CDS For Retail Investors
Looks like the day is coming soon when retail investors can purchase CDS. I've been waiting for this day for a while. Lots of companies I'd like to short but borrow can be a pain and premiums on puts are often too high. They will began trading on 3/8 and are called Credit Event Binary Options (CEBOs) that essentially work like CDS and pay $1000 upon a bankruptcy event. I am very excited to stock up on some MBIA CEBOs
I think only a few names are being offered in March: AK Steel, Advanced Micro, American Axle, Hovnanian, Huntsman, MBIA, and Tenet Healthcare. It should increase transparency in the market and reduce margins for CDS desks at banks.
Can I ask why you think the premiums on these will be meaningfully lower than the premiums on puts? I don't know much about CEBOs but I am not sure why they solve the problems related to shorting for retail investors that you mentioned.
well theres no cost of borrow like there is for outright short a stock. depending on the duration of the cebo vs the put, i would assume the cds payments would be less than the cost of a put. not to mention put costs are all paid upfront while cds costs are spread out over the duration of the contract. also not part of my original argument but since you dont have to worry about strikes and id assume initially most would be 5 years in length, they should in theory be more liquid
Premiums will be lower because we are talking about a credit default and not simply the stock moving lower before expiration. Being a binary option it is either worth $1.00 or $0.00 on expiration which is different than a vanilla put option
No panacea for that here.
it looks to me as if the cost of this security is going to be paid upfront. it's not an actual CDS...
and after it's originated, the price of these contracts will still trade up and down depending on the market's perceived risk of default (like an option trades up and down). it's going to be sort of like an equity put option with a really low strike and an unusual payout feature. you're still going to have to pay the option premium.
you're not going to have increased cost of borrow like you'd have with a stock that a lot of people are trying to short, but the cost of these contracts is going to increase when a lot of people are trying to buy them. it will probably alleviate some of the cost of getting short exposure just because the supply of stock to short is finite and the supply of these contracts is potentially unlimited, but i don't think there's a free lunch here.
Buying CDS or Shorting Sovereign Debt as a Retail Investor (Originally Posted: 01/25/2012)
First off, apologies if this is the wrong section for this question (the Asset Management forum doesn't get as many views so figured I'd start here first since traders may know the answer)... I've been a member for a few years, but only posted a couple times... mods, please move if appropriate.

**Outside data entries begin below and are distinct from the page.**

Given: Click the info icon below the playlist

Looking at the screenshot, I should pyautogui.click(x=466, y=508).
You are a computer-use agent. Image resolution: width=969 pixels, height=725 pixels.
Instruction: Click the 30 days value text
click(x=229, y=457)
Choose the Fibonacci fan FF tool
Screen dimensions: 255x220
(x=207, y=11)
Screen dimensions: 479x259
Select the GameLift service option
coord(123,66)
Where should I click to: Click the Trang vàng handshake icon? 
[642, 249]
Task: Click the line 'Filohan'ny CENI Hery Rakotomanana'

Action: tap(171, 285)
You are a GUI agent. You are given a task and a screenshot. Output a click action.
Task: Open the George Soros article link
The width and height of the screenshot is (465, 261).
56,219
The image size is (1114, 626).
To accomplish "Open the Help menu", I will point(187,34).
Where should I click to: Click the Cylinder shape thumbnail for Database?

As far as the topic goes, I'm trying to find a vehicle for getting exposure to shorting sovereign debt at the retail level. I know you can short powershare bond futures and buy levered short ETNs, but I'm really looking for something that makes sense for a longer term (5 or 10-years), ideally where you pay an annual premium and the price rises/falls on a frequent basis, as opposed to a binary in-the-money (100) or out-of-the-money (0) value at period end/contract termination.
I know a lot of institutional investors have recently moved away from CDS and instead shorted sovereign bonds since there is concern government regulators might intervene to prevent the expected mess that comes with a default-triggering event. Hopefully there is a product that looks and smells like CDS at the retail level, that is reasonably liquid and not binary...
Any thoughts? If something like this doesn't exist, what would be the best (and most cost efficient) way to get that type of long-term exposure?
You have bond futures, but they only have decent liquidity for the important ones (mainly UST, Gilt, Bund 2y 5y 10y) and the capital required is big (depends on the contract, but 100k euros is the ballpark) so not really a retail option.
You could try some etfs or futures on FI indices.